Церковь две тысячи лет строит храм любви к ближнему. Срок солидный для любого строительства. Но даже его подобия не может соорудить. Так, может, Ему нужны не рабы, а друзья? Ведь, кажется, в Евангелии от Иоанна Иисус говорит ученикам: «Я уже не называю вас рабами, ибо раб не знает, что делает господин его; но Я назвал вас друзьями, потому что сказал вам все, что слышал от Отца Моего… Сие заповедую вам, да любите друг друга». Я недавно читал то ли у Курбатова, то ли у Варламова о неверии Толстого. Они словно специально замалчивают «Исповедь» и «В чем моя вера». А ведь эти вещи не пустяк. Толстой спорил с церковью в плоскости известных представлений о Боге. По сути, он говорил, что Бог не такой, каким Его представляют люди.
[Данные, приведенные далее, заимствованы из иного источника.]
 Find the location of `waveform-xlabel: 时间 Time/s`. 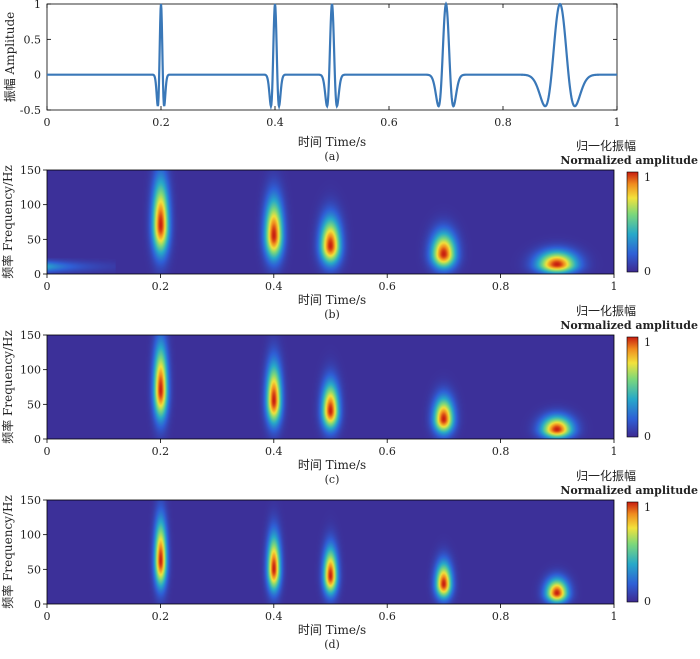

waveform-xlabel: 时间 Time/s is located at coordinates (332, 142).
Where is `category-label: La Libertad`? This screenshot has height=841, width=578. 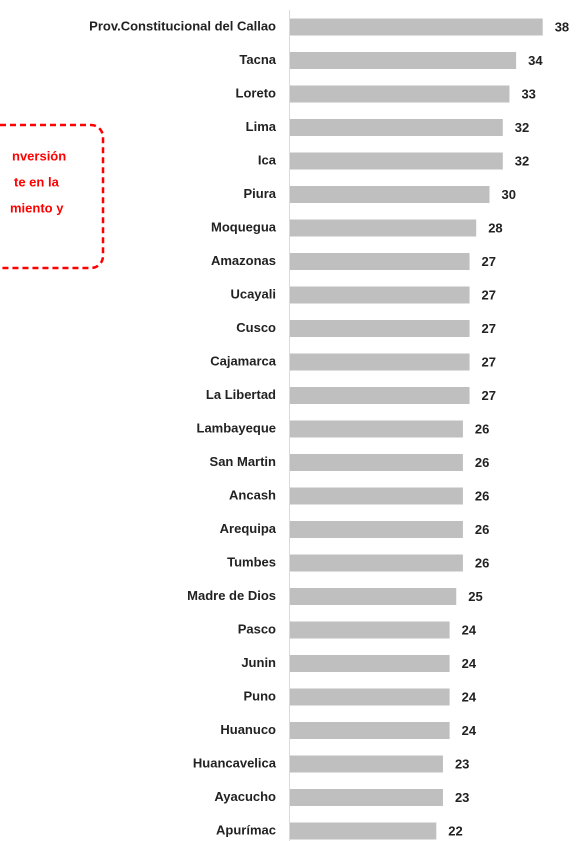
category-label: La Libertad is located at coordinates (241, 394).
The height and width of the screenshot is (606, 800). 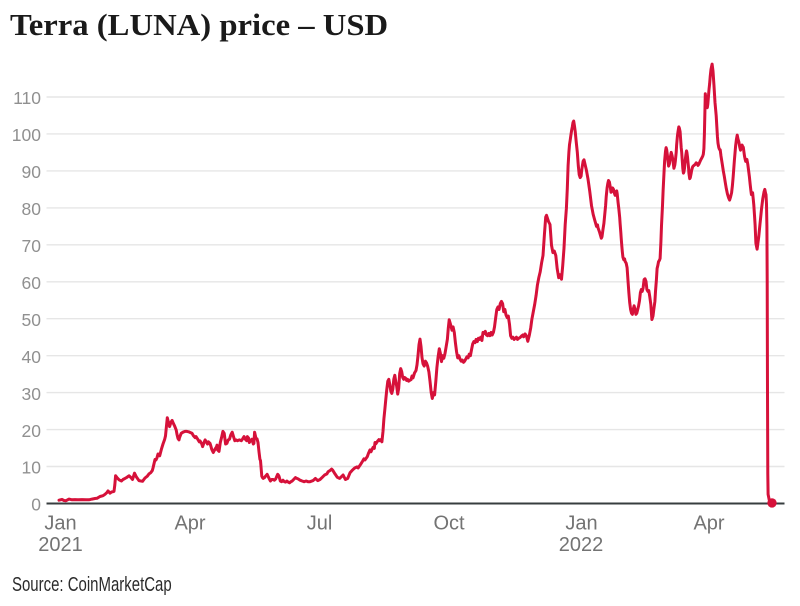 What do you see at coordinates (26, 135) in the screenshot?
I see `svg-text: 100` at bounding box center [26, 135].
Каков Он, они не знают. Не знал этого и граф. Чем все закончилось, известно! Его наместникам удобнее собирать оброк за посредничество с покорных рабов, чем отвечать на непростые вопросы.
– Вы что же, отвергаете Церковь? – спросил Аркаша из своего угла.
Все обернулись к парню. Пустая чашка стояла на полу у кресла. На лбу Аркаши выступила испарина. Верхний край очков запотел, но парень не решался протереть стекла.
– Никто не отвергает Церковь, сынок! – успокоил Серафим. Он не смотрел на гостя: видно, разговор стал ему неприятен. – Здесь и «нетовщина» и протестантизм…
– …и арианство, и марцианитство, и манихейство, – иронично подхватил Андрей.